Please copy each line below that contains the string "will".

*** THE DATA Section Begins ***

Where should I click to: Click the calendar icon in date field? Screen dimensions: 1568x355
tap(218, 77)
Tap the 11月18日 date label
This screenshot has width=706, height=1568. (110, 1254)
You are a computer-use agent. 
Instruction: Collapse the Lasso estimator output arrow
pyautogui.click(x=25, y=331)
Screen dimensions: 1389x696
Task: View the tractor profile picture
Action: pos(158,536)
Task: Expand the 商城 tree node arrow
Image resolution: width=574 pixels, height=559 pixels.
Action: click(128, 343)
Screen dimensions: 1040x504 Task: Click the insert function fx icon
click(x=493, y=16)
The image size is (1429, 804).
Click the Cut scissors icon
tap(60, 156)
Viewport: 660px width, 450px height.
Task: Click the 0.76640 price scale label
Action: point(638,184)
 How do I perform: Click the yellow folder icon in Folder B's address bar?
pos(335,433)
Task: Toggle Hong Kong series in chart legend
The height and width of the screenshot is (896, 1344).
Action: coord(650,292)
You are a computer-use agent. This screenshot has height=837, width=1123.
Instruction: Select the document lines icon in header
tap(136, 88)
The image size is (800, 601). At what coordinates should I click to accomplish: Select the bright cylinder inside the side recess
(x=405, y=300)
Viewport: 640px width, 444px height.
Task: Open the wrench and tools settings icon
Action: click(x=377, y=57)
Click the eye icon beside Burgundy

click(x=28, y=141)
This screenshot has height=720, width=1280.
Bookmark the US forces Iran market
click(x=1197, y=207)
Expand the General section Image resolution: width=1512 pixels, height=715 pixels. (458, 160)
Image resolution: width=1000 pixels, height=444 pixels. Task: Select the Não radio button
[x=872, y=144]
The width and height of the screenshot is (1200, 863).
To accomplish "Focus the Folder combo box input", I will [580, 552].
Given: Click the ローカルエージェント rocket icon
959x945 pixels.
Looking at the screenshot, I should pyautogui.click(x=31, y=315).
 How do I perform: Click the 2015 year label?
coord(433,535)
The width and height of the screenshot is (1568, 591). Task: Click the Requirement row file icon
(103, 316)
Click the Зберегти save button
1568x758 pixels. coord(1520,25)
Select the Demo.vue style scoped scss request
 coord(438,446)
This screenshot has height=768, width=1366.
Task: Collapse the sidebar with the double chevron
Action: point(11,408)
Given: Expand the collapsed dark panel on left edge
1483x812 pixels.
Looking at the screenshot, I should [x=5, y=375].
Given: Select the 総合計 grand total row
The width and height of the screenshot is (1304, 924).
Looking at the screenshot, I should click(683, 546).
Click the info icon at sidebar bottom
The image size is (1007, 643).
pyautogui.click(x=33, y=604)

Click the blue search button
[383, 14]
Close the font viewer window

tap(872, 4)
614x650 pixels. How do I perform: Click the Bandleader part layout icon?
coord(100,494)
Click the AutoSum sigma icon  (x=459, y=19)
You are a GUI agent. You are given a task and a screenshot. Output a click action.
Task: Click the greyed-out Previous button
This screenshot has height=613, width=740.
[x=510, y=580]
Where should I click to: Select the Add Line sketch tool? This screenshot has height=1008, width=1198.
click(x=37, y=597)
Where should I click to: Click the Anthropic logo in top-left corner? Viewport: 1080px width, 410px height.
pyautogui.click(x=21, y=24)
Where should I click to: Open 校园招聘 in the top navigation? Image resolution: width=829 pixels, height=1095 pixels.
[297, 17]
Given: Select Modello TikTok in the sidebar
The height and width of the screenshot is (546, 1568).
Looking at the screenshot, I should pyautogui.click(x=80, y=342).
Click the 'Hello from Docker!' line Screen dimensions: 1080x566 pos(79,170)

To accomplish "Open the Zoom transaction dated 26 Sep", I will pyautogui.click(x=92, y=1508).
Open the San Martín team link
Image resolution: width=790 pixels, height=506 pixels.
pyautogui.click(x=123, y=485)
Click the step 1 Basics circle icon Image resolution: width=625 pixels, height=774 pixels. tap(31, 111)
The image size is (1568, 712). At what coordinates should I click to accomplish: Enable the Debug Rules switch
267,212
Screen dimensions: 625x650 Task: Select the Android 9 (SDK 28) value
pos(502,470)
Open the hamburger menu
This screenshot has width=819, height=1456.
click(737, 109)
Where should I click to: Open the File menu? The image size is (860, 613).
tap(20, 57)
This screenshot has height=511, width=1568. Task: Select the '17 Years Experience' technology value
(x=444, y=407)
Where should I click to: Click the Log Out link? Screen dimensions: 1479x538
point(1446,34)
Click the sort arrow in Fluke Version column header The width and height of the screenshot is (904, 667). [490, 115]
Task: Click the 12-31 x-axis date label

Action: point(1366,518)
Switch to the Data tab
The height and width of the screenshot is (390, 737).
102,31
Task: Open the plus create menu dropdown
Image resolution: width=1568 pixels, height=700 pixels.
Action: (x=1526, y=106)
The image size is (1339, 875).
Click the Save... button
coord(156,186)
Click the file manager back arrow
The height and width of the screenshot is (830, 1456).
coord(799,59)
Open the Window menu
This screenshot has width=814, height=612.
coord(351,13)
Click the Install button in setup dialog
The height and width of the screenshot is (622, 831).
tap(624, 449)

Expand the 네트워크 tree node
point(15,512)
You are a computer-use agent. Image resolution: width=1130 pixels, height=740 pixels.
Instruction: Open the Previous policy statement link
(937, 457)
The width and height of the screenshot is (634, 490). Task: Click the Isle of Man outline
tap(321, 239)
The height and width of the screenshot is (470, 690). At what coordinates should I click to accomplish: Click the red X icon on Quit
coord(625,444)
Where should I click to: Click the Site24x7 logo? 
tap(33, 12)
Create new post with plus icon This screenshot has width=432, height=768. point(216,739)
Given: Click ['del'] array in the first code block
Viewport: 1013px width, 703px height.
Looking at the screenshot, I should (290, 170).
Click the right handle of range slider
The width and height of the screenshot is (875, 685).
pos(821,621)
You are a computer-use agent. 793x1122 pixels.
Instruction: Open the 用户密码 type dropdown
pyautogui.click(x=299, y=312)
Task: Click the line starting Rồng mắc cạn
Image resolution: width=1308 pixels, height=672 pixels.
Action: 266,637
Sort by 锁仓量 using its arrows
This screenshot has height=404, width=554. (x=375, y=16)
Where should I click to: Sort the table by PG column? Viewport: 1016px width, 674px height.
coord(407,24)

*** THE DATA Section Ends ***

## OUTPUT OF THE TASK
To accomplish "Focus the Folder combo box input", I will [580, 552].
To accomplish "Open the Zoom transaction dated 26 Sep", I will pyautogui.click(x=92, y=1508).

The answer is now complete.